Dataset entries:
....

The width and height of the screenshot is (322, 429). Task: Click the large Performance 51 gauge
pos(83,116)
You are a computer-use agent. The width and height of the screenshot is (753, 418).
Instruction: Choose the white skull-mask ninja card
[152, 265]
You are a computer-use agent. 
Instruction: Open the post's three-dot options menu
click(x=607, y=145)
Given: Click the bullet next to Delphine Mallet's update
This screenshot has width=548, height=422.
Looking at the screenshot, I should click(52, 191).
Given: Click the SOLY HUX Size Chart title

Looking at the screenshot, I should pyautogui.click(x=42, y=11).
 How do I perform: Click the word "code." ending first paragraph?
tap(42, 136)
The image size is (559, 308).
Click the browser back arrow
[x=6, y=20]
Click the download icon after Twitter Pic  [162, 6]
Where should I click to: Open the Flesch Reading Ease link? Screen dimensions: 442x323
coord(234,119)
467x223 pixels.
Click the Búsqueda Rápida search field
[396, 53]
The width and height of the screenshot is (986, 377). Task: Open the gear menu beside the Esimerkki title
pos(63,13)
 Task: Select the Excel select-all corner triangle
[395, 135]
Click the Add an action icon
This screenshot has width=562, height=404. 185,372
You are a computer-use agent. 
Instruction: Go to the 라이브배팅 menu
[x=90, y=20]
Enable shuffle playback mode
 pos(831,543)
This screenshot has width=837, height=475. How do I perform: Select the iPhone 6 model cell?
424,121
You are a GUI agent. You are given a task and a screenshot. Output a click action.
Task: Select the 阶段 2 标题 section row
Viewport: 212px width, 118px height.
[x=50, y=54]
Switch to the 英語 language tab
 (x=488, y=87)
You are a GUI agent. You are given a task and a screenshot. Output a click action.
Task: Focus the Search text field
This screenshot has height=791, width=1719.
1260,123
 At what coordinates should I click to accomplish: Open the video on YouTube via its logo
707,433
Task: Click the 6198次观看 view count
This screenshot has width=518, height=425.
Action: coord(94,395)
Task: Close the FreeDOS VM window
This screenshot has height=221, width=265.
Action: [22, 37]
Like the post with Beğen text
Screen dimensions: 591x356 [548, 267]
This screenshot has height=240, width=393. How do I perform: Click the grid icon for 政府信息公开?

....

### What is expected:
Please output every record exactly as it appears.

### Written solution:
The width and height of the screenshot is (322, 429). Task: Click the large Performance 51 gauge
pos(83,116)
You are a computer-use agent. The width and height of the screenshot is (753, 418).
Instruction: Choose the white skull-mask ninja card
[152, 265]
You are a computer-use agent. 
Instruction: Open the post's three-dot options menu
click(x=607, y=145)
Given: Click the bullet next to Delphine Mallet's update
This screenshot has width=548, height=422.
Looking at the screenshot, I should click(52, 191).
Given: Click the SOLY HUX Size Chart title

Looking at the screenshot, I should pyautogui.click(x=42, y=11).
 How do I perform: Click the word "code." ending first paragraph?
tap(42, 136)
The image size is (559, 308).
Click the browser back arrow
[x=6, y=20]
Click the download icon after Twitter Pic  [162, 6]
Where should I click to: Open the Flesch Reading Ease link? Screen dimensions: 442x323
coord(234,119)
467x223 pixels.
Click the Búsqueda Rápida search field
[396, 53]
The width and height of the screenshot is (986, 377). Task: Open the gear menu beside the Esimerkki title
pos(63,13)
 Task: Select the Excel select-all corner triangle
[395, 135]
Click the Add an action icon
This screenshot has width=562, height=404. 185,372
You are a computer-use agent. 
Instruction: Go to the 라이브배팅 menu
[x=90, y=20]
Enable shuffle playback mode
 pos(831,543)
This screenshot has width=837, height=475. How do I perform: Select the iPhone 6 model cell?
424,121
You are a GUI agent. You are given a task and a screenshot. Output a click action.
Task: Select the 阶段 2 标题 section row
Viewport: 212px width, 118px height.
[x=50, y=54]
Switch to the 英語 language tab
 (x=488, y=87)
You are a GUI agent. You are given a task and a screenshot. Output a click action.
Task: Focus the Search text field
This screenshot has height=791, width=1719.
1260,123
 At what coordinates should I click to accomplish: Open the video on YouTube via its logo
707,433
Task: Click the 6198次观看 view count
This screenshot has width=518, height=425.
Action: coord(94,395)
Task: Close the FreeDOS VM window
This screenshot has height=221, width=265.
Action: [22, 37]
Like the post with Beğen text
Screen dimensions: 591x356 [548, 267]
This screenshot has height=240, width=393. How do I perform: Click the grid icon for 政府信息公开?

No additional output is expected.